Research Article
Nomagugu B. Ncube School Of Chemistry And Physics, College Of Agriculture, Engineering And Science (CAES) University Of KwaZulu-Natal, Westville Campus, Durban 4001, South Africa School Of Chemistry And Physics, College Of Agriculture, Engineering And Science (CAES) University Of KwaZulu-Natal, Westville Campus, Durban 4001, South Africa Department Of Chemical Sciences University Of Johannesburg, Doornfontein Campus P.O. Box 17011, Johannesburg 2028, South Africa, National Institute For Theoretical And Computational Sciences, NITheCS Stellenbosch 7602, South Africa.
Matshawandile Tukulula
Krishna K. Govender
Recieved on: 2025-01-25, Accepted on: 2025-03-23, Published on: 2025-03-31
In this study, we present a follow-up on a homology model that was developed and characterised previously in our group. A structure-based virtual screening approach to screen various chemical libraries in a quest to find new or novel inhibitors for the Plasmodium falciparum phosphatidylinositol 4-kinase type III beta (PfPI4KIIIβ) enzyme was the main focus. Virtual screening of the various Maybridge, Medicines for Malaria Venture (MMV) and Pubmed libraries, using Schrödinger Suites, revealed several potential hit compounds. Of the 229 944 compounds screened, 175 hits were found after the extra precision (XP) docking cascade. The top three hits, namely 007, 009 and 018, based on the XP docking scores > -8.5 kcal/mol were subjected to molecular dynamics (MD) simulations. Hit compound 018, from the Maybridge_GPCR library, had the best root mean square deviation (RMSD) and molecular mechanics with generalised Born and surface area solvation (MM/GBSA) results compared to the known ligand, MMV048, for this enzyme.
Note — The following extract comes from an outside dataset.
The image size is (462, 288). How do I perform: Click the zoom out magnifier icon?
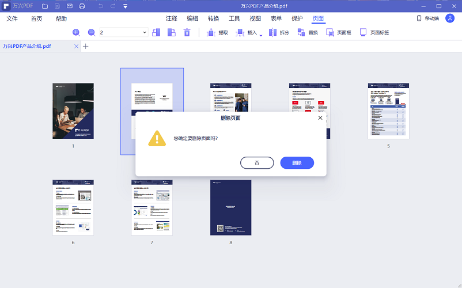(x=91, y=32)
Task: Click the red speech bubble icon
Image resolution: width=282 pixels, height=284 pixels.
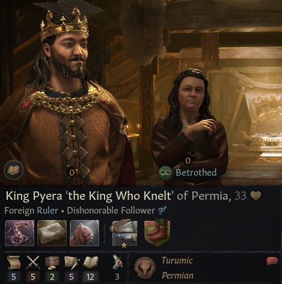Action: point(272,261)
Interestingly, 018 interacted with polar serine and hydrophobic leucine, whereas MMV048 primarily interacted with the hydrophobic valine in the active site of PfPI4KIIIβ. Furthermore, 018 exhibited more hydrogen bond interactions than the known ligand. The ligand-torsion plot undertaken on 018 and MMV048 indicated that 018 is more rigid than MMV048 and this implies better binding to the active site. The MM/GBSA studies indicated MMV048 has a lower solvation score of 1.2528, hence its inferior binding interactions compared to 018 (solvation score of 25.1432). Thus, virtual screening of known libraries can potentially provide new hit compounds and is a good starting point for structure-activity relation (SAR) studies while saving time, costs and resources.